Le Tapis Vert
French, 1882 - 1963
Oil on canvas
19 1/4 x 25 1/4 in. (48.9 x 64.1 cm)
Gift of the Friends of the Academy, 1941 (4952)
In 1907, after seven years of study at the Ecole des Beaux-Arts in Paris, Georges Braque met Pablo Picasso and together they revolutionized painting. Working alongside each other, Braque and Picasso developed analytical Cubism (exemplified in Picasso's Fan, Pipe, and Glass). After service in World War I, however, Braque turned to Cubism's later "synthetic" phase, refining the monochromatic palette and structural complexity associated with analytical Cubism through the reintroduction of color, the simplification of form, and the use of collage, whether actual or, as in this case, suggested in painterly texture.
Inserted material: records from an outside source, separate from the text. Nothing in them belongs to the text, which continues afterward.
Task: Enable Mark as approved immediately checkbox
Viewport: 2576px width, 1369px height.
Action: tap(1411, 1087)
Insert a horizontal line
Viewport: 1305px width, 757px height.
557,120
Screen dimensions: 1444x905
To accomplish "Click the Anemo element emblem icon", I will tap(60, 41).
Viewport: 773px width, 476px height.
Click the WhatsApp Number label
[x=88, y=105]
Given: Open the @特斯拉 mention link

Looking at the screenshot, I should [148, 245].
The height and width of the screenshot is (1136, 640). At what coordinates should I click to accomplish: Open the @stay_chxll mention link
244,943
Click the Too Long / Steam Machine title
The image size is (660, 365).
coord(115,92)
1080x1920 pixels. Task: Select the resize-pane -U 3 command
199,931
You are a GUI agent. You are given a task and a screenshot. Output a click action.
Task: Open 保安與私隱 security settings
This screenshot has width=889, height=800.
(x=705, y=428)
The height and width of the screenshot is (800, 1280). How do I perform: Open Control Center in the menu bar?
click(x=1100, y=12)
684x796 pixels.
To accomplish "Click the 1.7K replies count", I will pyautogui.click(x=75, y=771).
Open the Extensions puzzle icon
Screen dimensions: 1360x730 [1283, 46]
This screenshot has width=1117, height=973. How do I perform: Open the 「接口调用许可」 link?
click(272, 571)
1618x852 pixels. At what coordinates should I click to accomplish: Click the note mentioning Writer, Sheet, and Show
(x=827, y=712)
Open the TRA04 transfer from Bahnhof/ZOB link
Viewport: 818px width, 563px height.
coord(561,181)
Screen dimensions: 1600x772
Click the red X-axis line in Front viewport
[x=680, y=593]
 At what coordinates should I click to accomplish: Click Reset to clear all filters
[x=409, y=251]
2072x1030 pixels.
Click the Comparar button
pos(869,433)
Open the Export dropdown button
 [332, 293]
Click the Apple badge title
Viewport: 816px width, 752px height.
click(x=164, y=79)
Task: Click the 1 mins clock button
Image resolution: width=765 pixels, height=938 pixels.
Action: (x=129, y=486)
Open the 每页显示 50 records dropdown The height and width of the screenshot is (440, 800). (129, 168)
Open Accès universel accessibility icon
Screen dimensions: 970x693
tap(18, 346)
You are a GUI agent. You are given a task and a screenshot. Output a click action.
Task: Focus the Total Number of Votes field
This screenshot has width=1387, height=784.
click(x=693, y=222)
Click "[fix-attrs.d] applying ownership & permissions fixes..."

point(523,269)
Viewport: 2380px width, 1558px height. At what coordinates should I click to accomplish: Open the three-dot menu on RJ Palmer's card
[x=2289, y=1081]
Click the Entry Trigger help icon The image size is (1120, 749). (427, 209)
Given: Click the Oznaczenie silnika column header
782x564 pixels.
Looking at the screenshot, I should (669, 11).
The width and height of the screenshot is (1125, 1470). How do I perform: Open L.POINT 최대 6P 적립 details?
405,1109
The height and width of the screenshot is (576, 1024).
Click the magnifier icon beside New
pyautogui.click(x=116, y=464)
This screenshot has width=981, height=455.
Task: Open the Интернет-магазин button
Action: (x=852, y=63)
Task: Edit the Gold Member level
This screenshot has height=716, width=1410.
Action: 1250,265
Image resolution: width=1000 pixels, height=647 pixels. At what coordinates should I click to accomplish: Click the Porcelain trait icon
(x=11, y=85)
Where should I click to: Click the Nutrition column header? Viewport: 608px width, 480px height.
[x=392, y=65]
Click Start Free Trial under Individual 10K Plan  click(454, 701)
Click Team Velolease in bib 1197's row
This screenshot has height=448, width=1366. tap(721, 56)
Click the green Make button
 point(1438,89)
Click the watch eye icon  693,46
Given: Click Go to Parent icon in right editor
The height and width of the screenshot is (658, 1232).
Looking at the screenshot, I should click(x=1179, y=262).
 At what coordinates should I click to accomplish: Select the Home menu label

In this still life, flat planes of neutral color advance and recede against the picture plane, emphasizing its two-dimensionality even as they overlap, merge, and collide to suggest three-dimensional objects arranged on a precariously tipped table. Analytical Cubism's dissolution of form has been replaced by the build-up of shapes into an easily readable composition that represents rather than replicates nature, as indicated in the trompe l'oeil frame that just barely contains the grapes, glass, apple, pipe, and bowl within its borders.